[Spambayes-checkins] spambayes/Outlook2000 manager.py,1.14,1.15

Tim Peters tim_one@users.sourceforge.net
Mon, 21 Oct 2002 11:55:32 -0700


Update of /cvsroot/spambayes/spambayes/Outlook2000
In directory usw-pr-cvs1:/tmp/cvs-serv4305

Modified Files:
	manager.py 
Log Message:
GetBayesStreamForMessage():  For every msg with MIME structure, Outlook
left the boundary info in the headers, but there are no boundaries in
the body.  As a result, all of the body was invisible to the Python email
pkg.  Reconstituting the full original email from Outlook appears to be
a real bitch -- maybe Mozilla has code for this we can use (but I suspect
its import-from-Outlook gimmick actually crawls over the .pst file; I
haven't used it, just read about it).

In the meantime, quick hack:  squash the text part (if any) and the HTML
part (if any) together as one big text blob, and if the headers make any
claims about MIME type and/or transfer encoding, simply delete those
header lines.


Index: manager.py
===================================================================
RCS file: /cvsroot/spambayes/spambayes/Outlook2000/manager.py,v
retrieving revision 1.14
retrieving revision 1.15
diff -C2 -d -r1.14 -r1.15
*** manager.py	20 Oct 2002 23:51:04 -0000	1.14
--- manager.py	21 Oct 2002 18:55:30 -0000	1.15
***************
*** 84,87 ****
--- 84,89 ----
      def GetBayesStreamForMessage(self, message):
          # Note - caller must catch COM error
+         import email
+ 
          headers = message.Fields[0x7D001E].Value
          headers = headers.encode('ascii', 'replace')
***************
*** 92,97 ****
              body = ""
          body += message.Text.encode("ascii", "replace")
!         return headers + body
!       
  
      def LoadBayes(self):
--- 94,109 ----
              body = ""
          body += message.Text.encode("ascii", "replace")
! 
!         # XXX If this was originally a MIME msg, we're hosed at this point --
!         # the boundary tag in the headers doesn't exist in the body, and
!         # the msg is simply ill-formed.  The miserable hack here simply
!         # squashes the text part (if any) and the HTML part (if any) together,
!         # and strips MIME info from the original headers.
!         msg = email.message_from_string(headers + '\n' + body)
!         if msg.has_key('content-type'):
!             del msg['content-type']
!         if msg.has_key('content-transfer-encoding'):
!             del msg['content-transfer-encoding']
!         return msg
  
      def LoadBayes(self):
────────
Problem to solve:
Answer these questions from the checkin notice above:
1. Which revision number does manager.py move to in this change?
2. Which module does the updated GetBayesStreamForMessage import?
3. Which two header fields does the new code delete?

Supplied material:
────────
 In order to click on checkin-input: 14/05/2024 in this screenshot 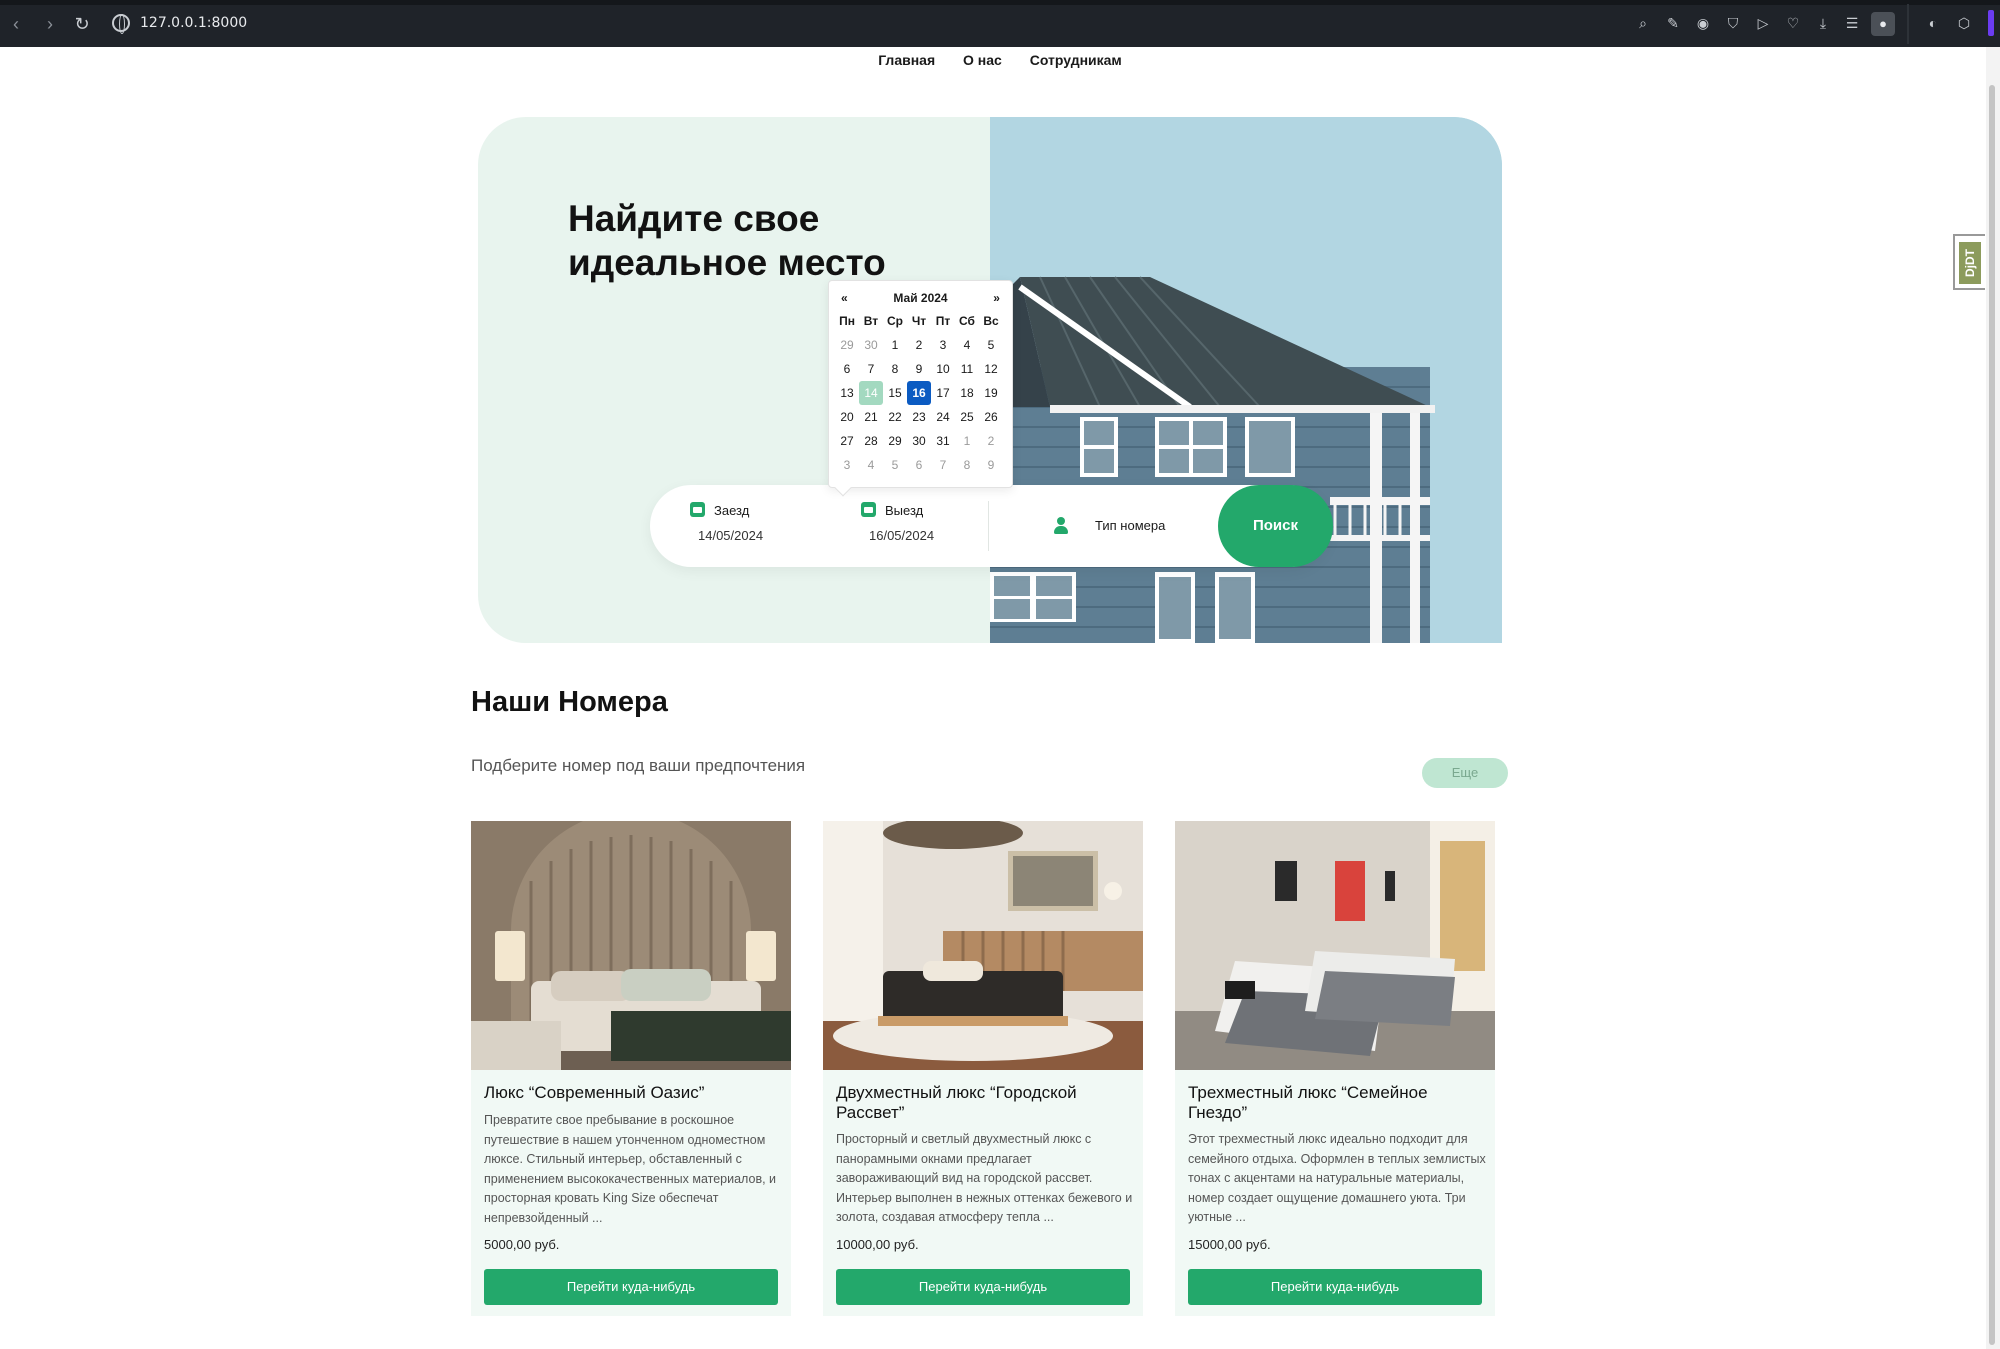, I will do `click(726, 536)`.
────────
Solution:
1. 1.15
2. email
3. content-type and content-transfer-encoding